As roupas civis também sofreram alterações significativas – por razões ideológicas , bem como dificuldades econômicas. Casacos de couro no estilo dos comissários do povo ganharam popularidade, assim como roupas e saias retas feitas de lona, linho, ou tecidos militares.
Garotas soviéticas em 1924 (Foto: Getty Images)
As mulheres também usavam camisas militares masculinas. E o lenço vermelho passou a ser símbolo da emancipação feminina: as mulheres o amarravam na parte de trás da cabeça, não debaixo do queixo, como era tradicional. Os membros tanto do sexo masculino como do feminino que pertenciam à organização juvenil comunista Komsomol usavam jaquetas baseadas no uniforme do movimento semelhante alemão Roter Jungsturm. Essas jaquetas, com gola para baixo e bolso improvisado, eram produzidos em tom verde claro, com amarrações na cintura e ao redor dos ombros.
A famosa estilista pré-revolucionária Nadejda Lamanova propôs ao então ministro soviético da Cultura, Anatóli Lunatcharski, criar um ateliê de moda contemporânea.
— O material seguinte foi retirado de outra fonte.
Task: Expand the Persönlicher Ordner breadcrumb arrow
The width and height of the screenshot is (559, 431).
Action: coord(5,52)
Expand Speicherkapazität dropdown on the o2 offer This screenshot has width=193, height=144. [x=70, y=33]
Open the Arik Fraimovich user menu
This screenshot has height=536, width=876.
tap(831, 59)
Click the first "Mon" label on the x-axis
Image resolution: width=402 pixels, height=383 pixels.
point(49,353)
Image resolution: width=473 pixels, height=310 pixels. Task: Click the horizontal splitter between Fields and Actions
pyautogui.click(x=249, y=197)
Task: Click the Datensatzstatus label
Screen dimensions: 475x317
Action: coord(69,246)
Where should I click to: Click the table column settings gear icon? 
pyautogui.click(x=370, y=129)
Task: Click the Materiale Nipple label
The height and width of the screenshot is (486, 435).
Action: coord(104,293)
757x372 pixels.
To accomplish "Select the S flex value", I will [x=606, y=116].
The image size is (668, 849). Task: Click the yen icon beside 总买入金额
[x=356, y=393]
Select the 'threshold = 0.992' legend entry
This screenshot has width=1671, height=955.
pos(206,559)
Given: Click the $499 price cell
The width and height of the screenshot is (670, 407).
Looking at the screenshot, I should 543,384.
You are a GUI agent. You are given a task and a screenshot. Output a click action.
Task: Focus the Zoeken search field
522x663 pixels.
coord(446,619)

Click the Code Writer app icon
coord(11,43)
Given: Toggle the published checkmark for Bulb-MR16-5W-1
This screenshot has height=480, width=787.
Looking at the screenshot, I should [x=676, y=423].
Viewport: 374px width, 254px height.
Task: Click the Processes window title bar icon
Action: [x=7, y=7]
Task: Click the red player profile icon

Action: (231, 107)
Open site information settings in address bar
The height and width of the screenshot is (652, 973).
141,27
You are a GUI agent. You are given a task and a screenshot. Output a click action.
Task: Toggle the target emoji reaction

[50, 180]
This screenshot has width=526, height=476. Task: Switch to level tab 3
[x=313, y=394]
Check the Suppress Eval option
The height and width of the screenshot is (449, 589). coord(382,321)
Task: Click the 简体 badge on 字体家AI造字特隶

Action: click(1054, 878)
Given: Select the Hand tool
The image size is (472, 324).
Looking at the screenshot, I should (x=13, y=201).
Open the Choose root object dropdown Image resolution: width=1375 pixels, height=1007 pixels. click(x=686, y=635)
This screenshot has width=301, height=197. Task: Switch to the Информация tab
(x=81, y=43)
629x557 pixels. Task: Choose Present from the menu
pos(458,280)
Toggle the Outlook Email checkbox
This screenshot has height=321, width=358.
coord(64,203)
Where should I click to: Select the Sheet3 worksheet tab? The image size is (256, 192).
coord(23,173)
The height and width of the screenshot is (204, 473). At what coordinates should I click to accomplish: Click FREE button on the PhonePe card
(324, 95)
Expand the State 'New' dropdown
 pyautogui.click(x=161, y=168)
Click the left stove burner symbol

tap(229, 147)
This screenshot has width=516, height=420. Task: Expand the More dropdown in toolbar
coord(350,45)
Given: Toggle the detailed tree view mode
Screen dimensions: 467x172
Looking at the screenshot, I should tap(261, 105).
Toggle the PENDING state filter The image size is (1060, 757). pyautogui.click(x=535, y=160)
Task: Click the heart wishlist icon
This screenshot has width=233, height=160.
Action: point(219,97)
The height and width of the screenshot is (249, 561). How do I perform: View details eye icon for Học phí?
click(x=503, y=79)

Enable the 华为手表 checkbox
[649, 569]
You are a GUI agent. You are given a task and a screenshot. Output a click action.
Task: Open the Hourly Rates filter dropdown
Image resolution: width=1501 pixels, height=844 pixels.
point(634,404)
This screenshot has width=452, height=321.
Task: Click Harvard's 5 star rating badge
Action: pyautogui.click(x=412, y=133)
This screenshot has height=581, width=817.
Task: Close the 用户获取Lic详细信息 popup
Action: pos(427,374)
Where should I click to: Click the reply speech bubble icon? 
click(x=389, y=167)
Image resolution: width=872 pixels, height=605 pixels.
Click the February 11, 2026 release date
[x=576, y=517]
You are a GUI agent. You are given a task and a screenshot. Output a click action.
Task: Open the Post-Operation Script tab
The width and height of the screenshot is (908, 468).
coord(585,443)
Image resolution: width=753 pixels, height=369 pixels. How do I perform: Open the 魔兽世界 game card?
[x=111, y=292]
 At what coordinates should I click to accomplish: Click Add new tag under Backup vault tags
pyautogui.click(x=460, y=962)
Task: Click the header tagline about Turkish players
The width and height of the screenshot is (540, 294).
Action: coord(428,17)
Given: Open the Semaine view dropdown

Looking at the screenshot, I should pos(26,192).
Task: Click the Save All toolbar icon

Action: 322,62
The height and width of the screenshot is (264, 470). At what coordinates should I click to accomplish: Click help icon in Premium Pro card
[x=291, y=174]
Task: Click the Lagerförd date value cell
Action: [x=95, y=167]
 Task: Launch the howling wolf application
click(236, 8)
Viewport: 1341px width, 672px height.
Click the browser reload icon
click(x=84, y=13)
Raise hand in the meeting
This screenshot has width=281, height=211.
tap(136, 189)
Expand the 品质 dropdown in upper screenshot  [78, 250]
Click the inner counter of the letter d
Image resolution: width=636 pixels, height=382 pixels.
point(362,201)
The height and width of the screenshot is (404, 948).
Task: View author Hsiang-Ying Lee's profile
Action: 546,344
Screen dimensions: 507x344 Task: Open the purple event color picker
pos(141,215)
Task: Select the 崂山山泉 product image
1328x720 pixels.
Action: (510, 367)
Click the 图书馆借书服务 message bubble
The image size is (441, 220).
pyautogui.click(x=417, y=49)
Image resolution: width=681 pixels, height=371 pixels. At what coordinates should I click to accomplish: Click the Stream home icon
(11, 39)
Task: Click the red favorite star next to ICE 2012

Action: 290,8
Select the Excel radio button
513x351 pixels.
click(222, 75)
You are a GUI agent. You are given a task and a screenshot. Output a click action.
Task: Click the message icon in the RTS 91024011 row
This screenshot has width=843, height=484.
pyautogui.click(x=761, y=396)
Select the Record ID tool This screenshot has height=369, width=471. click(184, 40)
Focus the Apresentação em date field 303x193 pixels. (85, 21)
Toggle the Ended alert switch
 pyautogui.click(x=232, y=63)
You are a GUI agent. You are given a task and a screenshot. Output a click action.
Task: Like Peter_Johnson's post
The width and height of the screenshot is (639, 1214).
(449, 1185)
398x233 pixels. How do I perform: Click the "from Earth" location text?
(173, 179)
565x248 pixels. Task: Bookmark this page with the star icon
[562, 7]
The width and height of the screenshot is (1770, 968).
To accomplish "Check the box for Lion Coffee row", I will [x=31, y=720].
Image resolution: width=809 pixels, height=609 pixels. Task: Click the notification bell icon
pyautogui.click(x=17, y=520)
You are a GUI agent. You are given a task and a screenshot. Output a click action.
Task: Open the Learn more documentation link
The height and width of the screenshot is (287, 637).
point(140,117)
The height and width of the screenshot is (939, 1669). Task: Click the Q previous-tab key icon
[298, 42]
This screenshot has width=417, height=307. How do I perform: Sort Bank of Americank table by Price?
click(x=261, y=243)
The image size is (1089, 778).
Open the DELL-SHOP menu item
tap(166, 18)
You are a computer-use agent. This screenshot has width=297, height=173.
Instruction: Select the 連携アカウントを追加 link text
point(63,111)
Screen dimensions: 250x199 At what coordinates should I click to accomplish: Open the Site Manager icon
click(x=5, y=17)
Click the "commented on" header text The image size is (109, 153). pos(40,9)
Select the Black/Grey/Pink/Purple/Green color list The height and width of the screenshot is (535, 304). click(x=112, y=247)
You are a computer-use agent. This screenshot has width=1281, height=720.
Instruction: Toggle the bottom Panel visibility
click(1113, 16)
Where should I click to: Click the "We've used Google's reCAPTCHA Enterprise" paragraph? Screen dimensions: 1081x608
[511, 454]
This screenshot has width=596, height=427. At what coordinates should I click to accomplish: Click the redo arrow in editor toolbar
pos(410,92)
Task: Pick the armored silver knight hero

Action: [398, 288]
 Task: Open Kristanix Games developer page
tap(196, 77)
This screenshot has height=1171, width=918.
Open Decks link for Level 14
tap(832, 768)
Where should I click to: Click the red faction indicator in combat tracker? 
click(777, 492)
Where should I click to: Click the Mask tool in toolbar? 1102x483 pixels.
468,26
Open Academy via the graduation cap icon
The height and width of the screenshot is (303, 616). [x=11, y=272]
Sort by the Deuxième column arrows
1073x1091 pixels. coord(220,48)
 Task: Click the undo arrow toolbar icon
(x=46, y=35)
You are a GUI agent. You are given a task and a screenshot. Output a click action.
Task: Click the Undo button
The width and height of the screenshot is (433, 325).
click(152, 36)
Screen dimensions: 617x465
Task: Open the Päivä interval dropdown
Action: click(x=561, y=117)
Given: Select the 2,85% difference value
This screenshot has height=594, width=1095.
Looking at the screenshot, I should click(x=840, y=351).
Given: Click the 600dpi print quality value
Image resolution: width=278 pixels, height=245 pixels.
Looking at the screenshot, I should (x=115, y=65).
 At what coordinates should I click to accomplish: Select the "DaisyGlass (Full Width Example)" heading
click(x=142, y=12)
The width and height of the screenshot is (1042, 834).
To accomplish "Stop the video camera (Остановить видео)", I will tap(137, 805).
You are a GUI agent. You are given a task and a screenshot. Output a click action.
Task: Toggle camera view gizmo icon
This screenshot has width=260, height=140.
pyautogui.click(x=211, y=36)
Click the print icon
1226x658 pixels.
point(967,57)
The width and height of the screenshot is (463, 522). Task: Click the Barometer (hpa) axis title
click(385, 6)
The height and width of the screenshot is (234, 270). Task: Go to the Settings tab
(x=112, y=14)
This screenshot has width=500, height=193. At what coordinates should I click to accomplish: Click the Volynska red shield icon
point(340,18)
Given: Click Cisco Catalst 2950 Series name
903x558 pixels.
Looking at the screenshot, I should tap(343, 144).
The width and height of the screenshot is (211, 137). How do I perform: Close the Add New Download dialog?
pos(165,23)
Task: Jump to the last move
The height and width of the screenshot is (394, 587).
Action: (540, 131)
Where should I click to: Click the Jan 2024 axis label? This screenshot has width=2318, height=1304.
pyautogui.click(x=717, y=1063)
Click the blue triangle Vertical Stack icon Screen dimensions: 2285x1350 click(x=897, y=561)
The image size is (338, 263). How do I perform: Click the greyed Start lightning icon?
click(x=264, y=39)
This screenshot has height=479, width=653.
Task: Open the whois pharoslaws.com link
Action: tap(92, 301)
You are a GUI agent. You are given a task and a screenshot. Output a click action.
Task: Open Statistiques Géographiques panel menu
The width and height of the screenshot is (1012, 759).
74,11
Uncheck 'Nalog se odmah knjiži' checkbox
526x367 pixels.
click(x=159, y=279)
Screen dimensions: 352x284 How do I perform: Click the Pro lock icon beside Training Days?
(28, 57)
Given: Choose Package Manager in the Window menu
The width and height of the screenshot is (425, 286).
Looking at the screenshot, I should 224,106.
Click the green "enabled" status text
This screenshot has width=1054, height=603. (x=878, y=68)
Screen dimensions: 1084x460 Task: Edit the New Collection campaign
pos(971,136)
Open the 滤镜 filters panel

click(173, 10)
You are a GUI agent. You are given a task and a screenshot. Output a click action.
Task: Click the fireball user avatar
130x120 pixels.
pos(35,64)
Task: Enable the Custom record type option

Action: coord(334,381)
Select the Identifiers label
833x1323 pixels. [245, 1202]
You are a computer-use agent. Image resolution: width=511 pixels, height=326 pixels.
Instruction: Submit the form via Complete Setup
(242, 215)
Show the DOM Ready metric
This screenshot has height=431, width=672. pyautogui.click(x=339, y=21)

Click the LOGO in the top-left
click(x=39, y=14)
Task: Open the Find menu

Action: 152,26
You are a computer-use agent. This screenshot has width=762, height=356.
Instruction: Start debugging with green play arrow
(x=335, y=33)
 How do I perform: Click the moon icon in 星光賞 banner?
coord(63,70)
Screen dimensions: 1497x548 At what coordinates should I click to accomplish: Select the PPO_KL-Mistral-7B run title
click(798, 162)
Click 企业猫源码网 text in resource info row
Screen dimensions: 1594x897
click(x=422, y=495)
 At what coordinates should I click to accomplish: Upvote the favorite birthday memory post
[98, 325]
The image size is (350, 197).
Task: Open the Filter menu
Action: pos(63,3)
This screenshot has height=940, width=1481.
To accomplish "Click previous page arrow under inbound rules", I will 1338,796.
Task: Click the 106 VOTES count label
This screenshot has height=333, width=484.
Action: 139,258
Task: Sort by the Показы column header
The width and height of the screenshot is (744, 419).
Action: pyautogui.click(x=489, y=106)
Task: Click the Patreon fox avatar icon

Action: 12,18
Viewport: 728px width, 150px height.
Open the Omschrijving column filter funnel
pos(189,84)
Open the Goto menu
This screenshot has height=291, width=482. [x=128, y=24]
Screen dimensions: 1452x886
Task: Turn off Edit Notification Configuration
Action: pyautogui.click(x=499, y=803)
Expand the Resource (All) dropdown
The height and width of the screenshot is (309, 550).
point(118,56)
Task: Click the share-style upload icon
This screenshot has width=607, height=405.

As autoridades soviéticas perceberam que controlar a forma como as pessoas se vestiam era essencial para formar a ideologia “correta”.
Moda para trabalhadores e camponeses criada por Lamanova (Foto: Arquivo)
Lamanova teve que desenvolver a moda para trabalhadores e camponeses praticamente do nada, usando lenços e toalhas de mesa, entre outros itens do dia a dia. Apesar das dificuldades da época, a estilista foi capaz de criar uma coleção que venceu o Grande Prêmio na Exposição Internacional de Paris em 1925.
As roupas da moda, porém, permaneceram inacessíveis ao povo soviético até depois de 1936, quando foram suspensas as restrições à venda de têxteis. Antes disso, as pessoas tinham que fazer reparos, reutilizar roupas velhas, ou produzir qualquer peça com os materiais que estavam a sua disposição.
Bailarina Alicia Alanova em 1925 (Foto: Ateliê Balasz/Getty Images)
Com o advento da Nova Política Econômica, na década de 1920, o colapso econômico foi substituído por anos de abundância. Os empresários começaram a importar roupas da Europa, e a moda soviética adotou as invenções ocidentais dos chamados “Loucos Anos Vinte”: ternos Marengo, botas de feltro, calças Oxford, vestidos de cintura baixa, e colares de pérolas. Além disso, os seguidores mais fervorosos da moda copiavam o estilo das estrelas de cinema.
Em 1920 foi enfim fundada a escola de Vkhutemas (sigla para Estúdios de Arte do Estado), que funcionou até 1932 e estabeleceu as bases para as décadas subsequentes do design industrial soviético: o estilo da “multidão cinza”, como é hoje conhecido.